It was a performance that had Tiger Woods standing and pumping his fist, a sight usually seen on the 18th hole of a golf course, rather than in the stands at Arthur Ashe Stadium.
Serena Williams advanced to the third round of the US Open in what could be the final singles tournament of her career, beating Estonian second seed Anett Kontaveit 7-6, 2 on Wednesday evening -6 and 6-2.
Williams was cheered and cheered at every point by the home crowd. That included Woods, who watched the drama unfold with his partner, Erica Herman, from the Williams player’s box.
“It was a privilege to see greatness. Congratulations @serenawilliams,” the 15-time major champion he tweeted after the match
Williams later paid tribute to Woods and his influence on the later stages of her tennis career.
“It’s one of the reasons I’m here, one of the main reasons I’m still playing,” he told reporters. “We talked a lot. I was really trying to motivate myself. There are a few people, but we were like, ‘OK, we can do this together, you know?'”
Woods wasn’t the only athlete to offer words of encouragement. “It’s not over yet @serenawilliams,” he tweeted Steph Currywhile her fellow NBA star Chris Paul he said he had “never seen anything like what Serena Williams is doing… I’m a fan and I’m enjoying every minute of it.”

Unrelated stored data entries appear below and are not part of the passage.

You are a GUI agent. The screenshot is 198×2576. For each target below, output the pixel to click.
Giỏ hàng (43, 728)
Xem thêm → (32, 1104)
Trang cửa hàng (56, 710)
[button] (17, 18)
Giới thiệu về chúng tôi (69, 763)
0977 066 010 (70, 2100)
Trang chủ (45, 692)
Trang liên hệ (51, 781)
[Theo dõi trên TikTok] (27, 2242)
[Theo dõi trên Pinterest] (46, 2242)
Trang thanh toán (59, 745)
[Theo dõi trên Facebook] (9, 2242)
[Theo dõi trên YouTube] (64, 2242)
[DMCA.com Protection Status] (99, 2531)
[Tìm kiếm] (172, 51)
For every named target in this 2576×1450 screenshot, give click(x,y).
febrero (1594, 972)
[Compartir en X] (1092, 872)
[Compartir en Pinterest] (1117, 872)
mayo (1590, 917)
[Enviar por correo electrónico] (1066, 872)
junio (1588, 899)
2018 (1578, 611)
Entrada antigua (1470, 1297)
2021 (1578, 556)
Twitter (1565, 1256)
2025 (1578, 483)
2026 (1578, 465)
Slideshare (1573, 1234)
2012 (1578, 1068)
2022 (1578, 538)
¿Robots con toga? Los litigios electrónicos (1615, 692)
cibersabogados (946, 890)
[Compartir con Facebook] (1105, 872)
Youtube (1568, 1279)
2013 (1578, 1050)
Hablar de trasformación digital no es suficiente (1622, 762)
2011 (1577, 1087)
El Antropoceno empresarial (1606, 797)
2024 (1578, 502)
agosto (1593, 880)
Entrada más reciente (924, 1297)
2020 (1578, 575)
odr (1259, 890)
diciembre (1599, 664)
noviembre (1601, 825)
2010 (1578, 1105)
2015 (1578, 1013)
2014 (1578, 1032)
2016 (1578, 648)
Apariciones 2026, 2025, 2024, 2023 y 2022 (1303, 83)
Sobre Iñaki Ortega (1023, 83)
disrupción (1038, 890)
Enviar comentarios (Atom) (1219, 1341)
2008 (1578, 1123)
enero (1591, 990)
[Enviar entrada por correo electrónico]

Having announced last month that she will “evolve away from tennis” after this year’s US Open, Williams’ farewell to tennis has clearly captured the imagination of the sporting world at large and beyond.
“Thank you @SerenaWilliams for inspiring people around the world with your talent, grace and determination both on and off the court.” he tweeted Vice President Kamala Harris. “We celebrate all that you have been, all that you are, and all that is yet to come.”
Williams, who is aiming for her 24th Grand Slam singles title, will face Australian Ajla Tomljanovic on Friday in what will be her first third-round match at a Grand Slam since the French Open in last year.
And despite her time away from the game over the past 12 months, the 40-year-old proved on Wednesday that she still has what it takes to beat the world’s best players. According to ESPN, Williams has now won 23 of his last 25 matches against players ranked in the top two, a streak that dates back to 2007.
“I’m playing pretty good,” he said. “I’ve been practicing really well, but it hasn’t come together in the games.
“But, you know, it’s coming together now, I guess. I mean, I had to bring it together today. It worked.”
Asked after the match if she could win the tournament, Williams said she “can’t think that far ahead”. It would be her first Grand Slam title since the 2017 Australian Open and tie her with Margaret Court’s all-time singles record.
The boisterous crowd at Arthur Ashe Stadium has shown it is ready to take Williams in that direction during her first two matches, an extra challenge for anyone who faces her.
Williams’ opening match against Danka Kovinić on Monday was attended by 29,402 fans, a record for a night session on the US Open’s main court.
“You can expect something, I saw that from the previous match,” Kontaveit told reporters of the partisan atmosphere. “But when you’re on the court, I mean, it was tough. … It was something I’ve never experienced before.”
It remains unclear whether this will be the final tournament of Williams’ career.
She also takes part in the doubles competition alongside her sister Venus, and will play their first match against Czech pair Linda Nosková and Lucie Hradecká on Thursday.
Expecting another sold-out crowd, Williams is partly relishing the chance to play in New York once more and partly thinking about the task at hand.
“I think these moments are clearly fleeting,” he said. “For me, it’s really about having a little embrace (of the occasion) but also understanding that I’m here to focus and do the best I can this time.”